▸ Records for the exercise
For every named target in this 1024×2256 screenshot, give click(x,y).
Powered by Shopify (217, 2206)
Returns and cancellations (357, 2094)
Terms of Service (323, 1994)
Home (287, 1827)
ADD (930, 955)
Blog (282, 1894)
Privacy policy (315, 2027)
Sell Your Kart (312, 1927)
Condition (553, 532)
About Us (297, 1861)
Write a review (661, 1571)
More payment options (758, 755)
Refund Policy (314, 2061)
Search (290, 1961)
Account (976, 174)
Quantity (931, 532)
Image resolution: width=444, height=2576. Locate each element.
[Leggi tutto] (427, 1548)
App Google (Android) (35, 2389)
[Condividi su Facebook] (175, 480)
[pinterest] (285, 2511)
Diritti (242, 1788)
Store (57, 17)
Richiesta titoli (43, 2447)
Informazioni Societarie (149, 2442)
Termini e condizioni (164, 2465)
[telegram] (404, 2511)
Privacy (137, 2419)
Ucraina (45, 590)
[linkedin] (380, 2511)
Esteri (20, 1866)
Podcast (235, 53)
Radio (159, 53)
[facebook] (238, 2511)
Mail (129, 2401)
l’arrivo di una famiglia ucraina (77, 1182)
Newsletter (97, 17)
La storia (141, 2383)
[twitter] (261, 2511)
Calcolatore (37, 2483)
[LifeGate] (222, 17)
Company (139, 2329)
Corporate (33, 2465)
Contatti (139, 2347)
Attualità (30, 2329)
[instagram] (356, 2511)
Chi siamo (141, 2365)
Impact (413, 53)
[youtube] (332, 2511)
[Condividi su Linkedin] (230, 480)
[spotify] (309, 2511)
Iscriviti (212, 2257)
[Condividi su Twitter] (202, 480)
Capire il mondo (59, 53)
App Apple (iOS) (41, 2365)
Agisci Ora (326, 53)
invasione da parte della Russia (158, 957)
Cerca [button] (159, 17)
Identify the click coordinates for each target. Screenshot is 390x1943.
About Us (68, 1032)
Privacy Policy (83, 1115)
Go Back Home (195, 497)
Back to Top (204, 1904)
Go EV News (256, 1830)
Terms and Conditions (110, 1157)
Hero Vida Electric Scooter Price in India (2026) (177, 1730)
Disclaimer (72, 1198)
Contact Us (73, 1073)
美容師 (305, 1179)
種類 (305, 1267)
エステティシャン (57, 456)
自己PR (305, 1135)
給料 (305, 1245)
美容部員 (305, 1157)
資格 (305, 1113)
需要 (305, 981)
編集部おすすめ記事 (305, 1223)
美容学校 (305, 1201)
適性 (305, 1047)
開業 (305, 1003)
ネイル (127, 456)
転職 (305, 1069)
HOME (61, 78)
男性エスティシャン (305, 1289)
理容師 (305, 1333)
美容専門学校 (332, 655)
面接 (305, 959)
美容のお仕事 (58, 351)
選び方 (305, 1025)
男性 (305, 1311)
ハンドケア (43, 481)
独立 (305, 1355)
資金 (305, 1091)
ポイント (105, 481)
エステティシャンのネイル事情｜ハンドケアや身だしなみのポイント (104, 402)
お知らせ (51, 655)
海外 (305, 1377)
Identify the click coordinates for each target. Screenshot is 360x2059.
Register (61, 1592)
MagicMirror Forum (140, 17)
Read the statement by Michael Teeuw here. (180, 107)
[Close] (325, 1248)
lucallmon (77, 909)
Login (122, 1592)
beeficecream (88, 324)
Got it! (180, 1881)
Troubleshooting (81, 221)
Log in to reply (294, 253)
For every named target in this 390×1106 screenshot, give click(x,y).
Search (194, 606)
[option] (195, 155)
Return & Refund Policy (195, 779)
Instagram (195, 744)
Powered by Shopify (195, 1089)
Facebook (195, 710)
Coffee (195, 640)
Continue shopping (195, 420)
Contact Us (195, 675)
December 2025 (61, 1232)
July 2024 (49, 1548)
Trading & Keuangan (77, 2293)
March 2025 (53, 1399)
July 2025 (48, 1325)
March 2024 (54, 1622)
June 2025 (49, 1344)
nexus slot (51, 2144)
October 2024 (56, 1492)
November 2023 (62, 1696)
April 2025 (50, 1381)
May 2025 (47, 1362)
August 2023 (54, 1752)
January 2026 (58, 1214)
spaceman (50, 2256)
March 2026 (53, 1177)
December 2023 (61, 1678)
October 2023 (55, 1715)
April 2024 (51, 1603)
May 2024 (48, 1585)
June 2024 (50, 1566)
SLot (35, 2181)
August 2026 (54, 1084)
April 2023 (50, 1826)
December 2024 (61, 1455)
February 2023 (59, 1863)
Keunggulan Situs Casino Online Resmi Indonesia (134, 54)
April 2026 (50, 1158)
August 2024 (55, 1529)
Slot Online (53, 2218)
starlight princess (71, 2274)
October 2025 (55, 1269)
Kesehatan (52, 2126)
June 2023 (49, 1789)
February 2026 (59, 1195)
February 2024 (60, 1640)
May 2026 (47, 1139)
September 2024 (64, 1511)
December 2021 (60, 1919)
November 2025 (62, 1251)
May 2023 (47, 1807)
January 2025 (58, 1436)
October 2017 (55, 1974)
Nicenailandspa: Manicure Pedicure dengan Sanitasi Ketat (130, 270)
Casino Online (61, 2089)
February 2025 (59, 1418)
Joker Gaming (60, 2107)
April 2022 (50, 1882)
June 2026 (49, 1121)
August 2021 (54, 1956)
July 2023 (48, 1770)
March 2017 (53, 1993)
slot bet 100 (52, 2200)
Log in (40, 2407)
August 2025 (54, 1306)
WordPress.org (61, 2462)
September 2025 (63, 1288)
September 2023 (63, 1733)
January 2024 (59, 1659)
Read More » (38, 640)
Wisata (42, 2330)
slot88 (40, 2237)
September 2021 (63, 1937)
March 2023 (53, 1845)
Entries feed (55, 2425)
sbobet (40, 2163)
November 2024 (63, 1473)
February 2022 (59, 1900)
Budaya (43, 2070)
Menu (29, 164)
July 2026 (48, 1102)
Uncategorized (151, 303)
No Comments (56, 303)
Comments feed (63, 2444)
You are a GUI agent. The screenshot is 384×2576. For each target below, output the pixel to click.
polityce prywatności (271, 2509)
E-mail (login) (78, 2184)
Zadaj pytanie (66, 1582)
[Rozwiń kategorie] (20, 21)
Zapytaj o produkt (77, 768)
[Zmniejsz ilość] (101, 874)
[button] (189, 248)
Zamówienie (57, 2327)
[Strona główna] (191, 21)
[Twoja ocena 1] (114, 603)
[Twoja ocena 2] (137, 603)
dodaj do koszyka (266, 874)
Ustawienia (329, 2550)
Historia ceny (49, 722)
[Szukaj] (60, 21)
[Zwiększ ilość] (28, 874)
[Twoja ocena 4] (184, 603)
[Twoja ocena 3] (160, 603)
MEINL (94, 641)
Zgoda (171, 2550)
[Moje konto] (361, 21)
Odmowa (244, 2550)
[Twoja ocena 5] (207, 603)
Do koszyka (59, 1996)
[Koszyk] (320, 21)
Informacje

▸ Work instructions
After locating the line with "June 2023 (49, 1789)" in the material above, return it and each line after it exactly, ending at the line with "April 2022 (50, 1882)".

▸ Answer to the exercise
June 2023 (49, 1789)
February 2026 (59, 1195)
February 2024 (60, 1640)
May 2026 (47, 1139)
September 2024 (64, 1511)
December 2021 (60, 1919)
November 2025 (62, 1251)
May 2023 (47, 1807)
January 2025 (58, 1436)
October 2017 (55, 1974)
Nicenailandspa: Manicure Pedicure dengan Sanitasi Ketat (130, 270)
Casino Online (61, 2089)
February 2025 (59, 1418)
Joker Gaming (60, 2107)
April 2022 (50, 1882)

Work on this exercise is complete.